| What is expected |
Only the lines that include "agent" should be copied from the data below.

[Stored data entries]
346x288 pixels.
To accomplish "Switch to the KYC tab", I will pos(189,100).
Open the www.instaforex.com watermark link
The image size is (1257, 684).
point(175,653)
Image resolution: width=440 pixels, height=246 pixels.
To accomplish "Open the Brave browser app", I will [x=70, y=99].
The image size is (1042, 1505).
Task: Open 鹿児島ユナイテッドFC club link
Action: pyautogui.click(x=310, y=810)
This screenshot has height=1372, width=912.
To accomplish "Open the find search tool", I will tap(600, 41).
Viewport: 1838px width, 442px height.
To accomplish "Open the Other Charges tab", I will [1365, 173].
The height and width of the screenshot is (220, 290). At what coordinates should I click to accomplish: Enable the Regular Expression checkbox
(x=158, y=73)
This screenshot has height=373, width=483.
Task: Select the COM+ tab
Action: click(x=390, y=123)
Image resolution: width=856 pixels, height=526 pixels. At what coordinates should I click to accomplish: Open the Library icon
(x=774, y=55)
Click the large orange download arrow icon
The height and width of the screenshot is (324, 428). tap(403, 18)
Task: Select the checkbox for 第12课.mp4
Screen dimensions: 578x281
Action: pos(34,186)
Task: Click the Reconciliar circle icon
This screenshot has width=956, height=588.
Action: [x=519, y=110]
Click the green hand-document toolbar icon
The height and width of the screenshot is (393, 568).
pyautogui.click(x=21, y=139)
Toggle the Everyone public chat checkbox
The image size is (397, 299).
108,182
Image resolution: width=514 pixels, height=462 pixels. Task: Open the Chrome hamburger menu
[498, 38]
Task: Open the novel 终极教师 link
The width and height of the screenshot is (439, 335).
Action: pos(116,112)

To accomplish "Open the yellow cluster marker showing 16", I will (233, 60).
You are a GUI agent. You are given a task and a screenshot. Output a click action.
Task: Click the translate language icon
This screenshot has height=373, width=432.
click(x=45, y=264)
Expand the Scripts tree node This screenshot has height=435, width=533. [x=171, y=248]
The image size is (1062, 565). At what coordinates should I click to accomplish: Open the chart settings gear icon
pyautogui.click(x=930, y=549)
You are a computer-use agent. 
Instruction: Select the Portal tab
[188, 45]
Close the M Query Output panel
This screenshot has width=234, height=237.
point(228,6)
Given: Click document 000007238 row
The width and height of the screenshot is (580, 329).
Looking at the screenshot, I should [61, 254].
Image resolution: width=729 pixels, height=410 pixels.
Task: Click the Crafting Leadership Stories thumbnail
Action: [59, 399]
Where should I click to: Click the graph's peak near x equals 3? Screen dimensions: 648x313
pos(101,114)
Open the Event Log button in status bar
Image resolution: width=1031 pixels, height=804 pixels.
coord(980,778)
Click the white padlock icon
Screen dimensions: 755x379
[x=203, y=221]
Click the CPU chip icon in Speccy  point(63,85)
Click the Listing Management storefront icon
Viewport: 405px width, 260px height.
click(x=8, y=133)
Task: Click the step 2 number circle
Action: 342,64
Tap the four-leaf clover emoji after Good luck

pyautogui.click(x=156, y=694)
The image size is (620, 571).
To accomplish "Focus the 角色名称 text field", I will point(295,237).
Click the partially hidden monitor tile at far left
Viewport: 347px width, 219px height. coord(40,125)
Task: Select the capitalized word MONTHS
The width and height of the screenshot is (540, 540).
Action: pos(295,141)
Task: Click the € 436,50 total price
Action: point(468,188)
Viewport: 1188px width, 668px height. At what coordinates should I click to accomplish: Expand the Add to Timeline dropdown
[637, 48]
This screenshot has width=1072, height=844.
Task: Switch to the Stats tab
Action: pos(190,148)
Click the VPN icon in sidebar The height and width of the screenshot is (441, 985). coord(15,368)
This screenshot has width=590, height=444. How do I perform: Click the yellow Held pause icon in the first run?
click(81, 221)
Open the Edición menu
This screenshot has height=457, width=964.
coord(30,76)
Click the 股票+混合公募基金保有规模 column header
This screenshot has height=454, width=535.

| Expected answer |
You are a GUI agent. You are given a task and a screenshot. Output a click action.
You are a computer-use agent. 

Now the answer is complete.